## Task item
Repeat all of the data precisely.

## Input material

Content starts

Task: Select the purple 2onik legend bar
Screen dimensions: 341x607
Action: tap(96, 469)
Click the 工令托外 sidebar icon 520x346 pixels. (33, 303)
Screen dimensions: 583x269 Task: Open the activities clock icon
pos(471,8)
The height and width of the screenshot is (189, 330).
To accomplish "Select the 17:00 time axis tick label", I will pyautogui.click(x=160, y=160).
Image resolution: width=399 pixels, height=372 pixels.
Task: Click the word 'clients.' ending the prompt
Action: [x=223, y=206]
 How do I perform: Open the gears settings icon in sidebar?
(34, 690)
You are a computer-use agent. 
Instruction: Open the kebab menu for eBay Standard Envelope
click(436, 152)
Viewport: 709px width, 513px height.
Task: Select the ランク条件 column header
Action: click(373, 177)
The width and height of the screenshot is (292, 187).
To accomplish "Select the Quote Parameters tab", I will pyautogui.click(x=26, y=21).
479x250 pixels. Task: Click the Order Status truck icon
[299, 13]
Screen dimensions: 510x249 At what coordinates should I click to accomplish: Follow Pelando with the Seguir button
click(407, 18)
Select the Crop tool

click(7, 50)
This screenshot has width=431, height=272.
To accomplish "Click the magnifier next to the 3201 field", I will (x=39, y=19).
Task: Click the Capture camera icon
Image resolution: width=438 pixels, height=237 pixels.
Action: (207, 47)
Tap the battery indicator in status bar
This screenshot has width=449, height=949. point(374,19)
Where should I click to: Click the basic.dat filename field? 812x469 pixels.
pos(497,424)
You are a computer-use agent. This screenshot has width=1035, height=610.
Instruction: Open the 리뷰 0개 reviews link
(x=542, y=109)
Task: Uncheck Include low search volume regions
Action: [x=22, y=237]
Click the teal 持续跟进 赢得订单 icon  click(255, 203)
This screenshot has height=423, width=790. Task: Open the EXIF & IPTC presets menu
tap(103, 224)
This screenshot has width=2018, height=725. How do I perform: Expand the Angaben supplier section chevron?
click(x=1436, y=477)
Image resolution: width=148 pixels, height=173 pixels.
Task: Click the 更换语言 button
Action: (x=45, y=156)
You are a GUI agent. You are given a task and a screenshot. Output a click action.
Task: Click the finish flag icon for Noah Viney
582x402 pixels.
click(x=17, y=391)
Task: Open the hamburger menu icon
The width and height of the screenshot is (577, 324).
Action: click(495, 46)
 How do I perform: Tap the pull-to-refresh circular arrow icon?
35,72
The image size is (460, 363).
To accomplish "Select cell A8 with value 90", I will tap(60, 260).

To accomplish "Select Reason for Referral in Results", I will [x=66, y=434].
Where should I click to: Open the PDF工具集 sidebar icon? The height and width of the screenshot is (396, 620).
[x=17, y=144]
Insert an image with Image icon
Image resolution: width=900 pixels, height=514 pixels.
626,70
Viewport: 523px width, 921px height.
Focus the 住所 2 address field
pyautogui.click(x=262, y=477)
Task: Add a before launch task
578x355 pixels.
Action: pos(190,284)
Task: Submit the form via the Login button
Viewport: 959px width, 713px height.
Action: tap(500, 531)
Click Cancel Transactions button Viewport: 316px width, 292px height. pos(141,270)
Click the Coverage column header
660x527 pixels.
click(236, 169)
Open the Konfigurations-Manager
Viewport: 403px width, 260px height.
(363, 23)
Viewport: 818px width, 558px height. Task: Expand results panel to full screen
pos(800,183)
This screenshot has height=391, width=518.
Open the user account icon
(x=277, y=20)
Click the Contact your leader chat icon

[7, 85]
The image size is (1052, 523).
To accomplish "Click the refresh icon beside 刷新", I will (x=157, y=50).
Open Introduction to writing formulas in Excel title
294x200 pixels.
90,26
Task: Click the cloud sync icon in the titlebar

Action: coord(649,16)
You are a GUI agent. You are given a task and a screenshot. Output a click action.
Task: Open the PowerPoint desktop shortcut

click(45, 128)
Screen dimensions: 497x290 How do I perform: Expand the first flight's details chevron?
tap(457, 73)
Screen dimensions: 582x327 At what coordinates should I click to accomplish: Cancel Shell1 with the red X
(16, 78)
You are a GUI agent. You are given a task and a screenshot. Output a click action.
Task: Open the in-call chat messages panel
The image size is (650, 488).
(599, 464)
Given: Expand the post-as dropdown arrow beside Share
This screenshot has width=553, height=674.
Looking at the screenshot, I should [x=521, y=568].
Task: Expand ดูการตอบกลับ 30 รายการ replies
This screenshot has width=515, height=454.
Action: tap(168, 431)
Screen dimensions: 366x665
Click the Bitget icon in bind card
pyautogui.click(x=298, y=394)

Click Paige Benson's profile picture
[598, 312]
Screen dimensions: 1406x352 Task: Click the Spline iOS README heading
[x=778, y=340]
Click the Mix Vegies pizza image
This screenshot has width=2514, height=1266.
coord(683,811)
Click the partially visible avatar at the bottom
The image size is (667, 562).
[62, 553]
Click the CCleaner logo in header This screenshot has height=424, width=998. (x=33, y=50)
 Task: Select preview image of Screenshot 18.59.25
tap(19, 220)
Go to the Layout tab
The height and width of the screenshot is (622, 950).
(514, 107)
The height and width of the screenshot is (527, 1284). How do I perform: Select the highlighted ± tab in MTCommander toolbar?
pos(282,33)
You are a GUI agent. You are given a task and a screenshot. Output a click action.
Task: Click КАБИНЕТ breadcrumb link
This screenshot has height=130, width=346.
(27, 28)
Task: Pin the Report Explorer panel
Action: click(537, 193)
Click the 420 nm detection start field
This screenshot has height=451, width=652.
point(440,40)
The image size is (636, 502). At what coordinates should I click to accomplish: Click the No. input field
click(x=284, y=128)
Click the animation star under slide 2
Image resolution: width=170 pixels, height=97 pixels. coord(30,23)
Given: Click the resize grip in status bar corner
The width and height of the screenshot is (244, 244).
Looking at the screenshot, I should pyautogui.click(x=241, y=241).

Content ends

## Final answer
Task: Select the purple 2onik legend bar
Screen dimensions: 341x607
Action: tap(96, 469)
Click the 工令托外 sidebar icon 520x346 pixels. (33, 303)
Screen dimensions: 583x269 Task: Open the activities clock icon
pos(471,8)
The height and width of the screenshot is (189, 330).
To accomplish "Select the 17:00 time axis tick label", I will pyautogui.click(x=160, y=160).
Image resolution: width=399 pixels, height=372 pixels.
Task: Click the word 'clients.' ending the prompt
Action: [x=223, y=206]
 How do I perform: Open the gears settings icon in sidebar?
(34, 690)
You are a computer-use agent. 
Instruction: Open the kebab menu for eBay Standard Envelope
click(436, 152)
Viewport: 709px width, 513px height.
Task: Select the ランク条件 column header
Action: click(373, 177)
The width and height of the screenshot is (292, 187).
To accomplish "Select the Quote Parameters tab", I will pyautogui.click(x=26, y=21).
479x250 pixels. Task: Click the Order Status truck icon
[299, 13]
Screen dimensions: 510x249 At what coordinates should I click to accomplish: Follow Pelando with the Seguir button
click(407, 18)
Select the Crop tool

click(7, 50)
This screenshot has width=431, height=272.
To accomplish "Click the magnifier next to the 3201 field", I will (x=39, y=19).
Task: Click the Capture camera icon
Image resolution: width=438 pixels, height=237 pixels.
Action: (207, 47)
Tap the battery indicator in status bar
This screenshot has width=449, height=949. point(374,19)
Where should I click to: Click the basic.dat filename field? 812x469 pixels.
pos(497,424)
You are a computer-use agent. This screenshot has width=1035, height=610.
Instruction: Open the 리뷰 0개 reviews link
(x=542, y=109)
Task: Uncheck Include low search volume regions
Action: [x=22, y=237]
Click the teal 持续跟进 赢得订单 icon  click(255, 203)
This screenshot has height=423, width=790. Task: Open the EXIF & IPTC presets menu
tap(103, 224)
This screenshot has width=2018, height=725. How do I perform: Expand the Angaben supplier section chevron?
click(x=1436, y=477)
Image resolution: width=148 pixels, height=173 pixels.
Task: Click the 更换语言 button
Action: (x=45, y=156)
You are a GUI agent. You are given a task and a screenshot. Output a click action.
Task: Click the finish flag icon for Noah Viney
582x402 pixels.
click(x=17, y=391)
Task: Open the hamburger menu icon
The width and height of the screenshot is (577, 324).
Action: click(495, 46)
 How do I perform: Tap the pull-to-refresh circular arrow icon?
35,72
The image size is (460, 363).
To accomplish "Select cell A8 with value 90", I will tap(60, 260).

To accomplish "Select Reason for Referral in Results", I will [x=66, y=434].
Where should I click to: Open the PDF工具集 sidebar icon? The height and width of the screenshot is (396, 620).
[x=17, y=144]
Insert an image with Image icon
Image resolution: width=900 pixels, height=514 pixels.
626,70
Viewport: 523px width, 921px height.
Focus the 住所 2 address field
pyautogui.click(x=262, y=477)
Task: Add a before launch task
578x355 pixels.
Action: pos(190,284)
Task: Submit the form via the Login button
Viewport: 959px width, 713px height.
Action: tap(500, 531)
Click Cancel Transactions button Viewport: 316px width, 292px height. pos(141,270)
Click the Coverage column header
660x527 pixels.
click(236, 169)
Open the Konfigurations-Manager
Viewport: 403px width, 260px height.
(363, 23)
Viewport: 818px width, 558px height. Task: Expand results panel to full screen
pos(800,183)
This screenshot has height=391, width=518.
Open the user account icon
(x=277, y=20)
Click the Contact your leader chat icon

[7, 85]
The image size is (1052, 523).
To accomplish "Click the refresh icon beside 刷新", I will (x=157, y=50).
Open Introduction to writing formulas in Excel title
294x200 pixels.
90,26
Task: Click the cloud sync icon in the titlebar

Action: coord(649,16)
You are a GUI agent. You are given a task and a screenshot. Output a click action.
Task: Open the PowerPoint desktop shortcut

click(45, 128)
Screen dimensions: 497x290 How do I perform: Expand the first flight's details chevron?
tap(457, 73)
Screen dimensions: 582x327 At what coordinates should I click to accomplish: Cancel Shell1 with the red X
(16, 78)
You are a GUI agent. You are given a task and a screenshot. Output a click action.
Task: Open the in-call chat messages panel
The image size is (650, 488).
(599, 464)
Given: Expand the post-as dropdown arrow beside Share
This screenshot has width=553, height=674.
Looking at the screenshot, I should [x=521, y=568].
Task: Expand ดูการตอบกลับ 30 รายการ replies
This screenshot has width=515, height=454.
Action: tap(168, 431)
Screen dimensions: 366x665
Click the Bitget icon in bind card
pyautogui.click(x=298, y=394)

Click Paige Benson's profile picture
[598, 312]
Screen dimensions: 1406x352 Task: Click the Spline iOS README heading
[x=778, y=340]
Click the Mix Vegies pizza image
This screenshot has width=2514, height=1266.
coord(683,811)
Click the partially visible avatar at the bottom
The image size is (667, 562).
[62, 553]
Click the CCleaner logo in header This screenshot has height=424, width=998. (x=33, y=50)
 Task: Select preview image of Screenshot 18.59.25
tap(19, 220)
Go to the Layout tab
The height and width of the screenshot is (622, 950).
(514, 107)
The height and width of the screenshot is (527, 1284). How do I perform: Select the highlighted ± tab in MTCommander toolbar?
pos(282,33)
You are a GUI agent. You are given a task and a screenshot. Output a click action.
Task: Click КАБИНЕТ breadcrumb link
This screenshot has height=130, width=346.
(27, 28)
Task: Pin the Report Explorer panel
Action: click(537, 193)
Click the 420 nm detection start field
This screenshot has height=451, width=652.
point(440,40)
The image size is (636, 502). At what coordinates should I click to accomplish: Click the No. input field
click(x=284, y=128)
Click the animation star under slide 2
Image resolution: width=170 pixels, height=97 pixels. coord(30,23)
Given: Click the resize grip in status bar corner
The width and height of the screenshot is (244, 244).
Looking at the screenshot, I should pyautogui.click(x=241, y=241).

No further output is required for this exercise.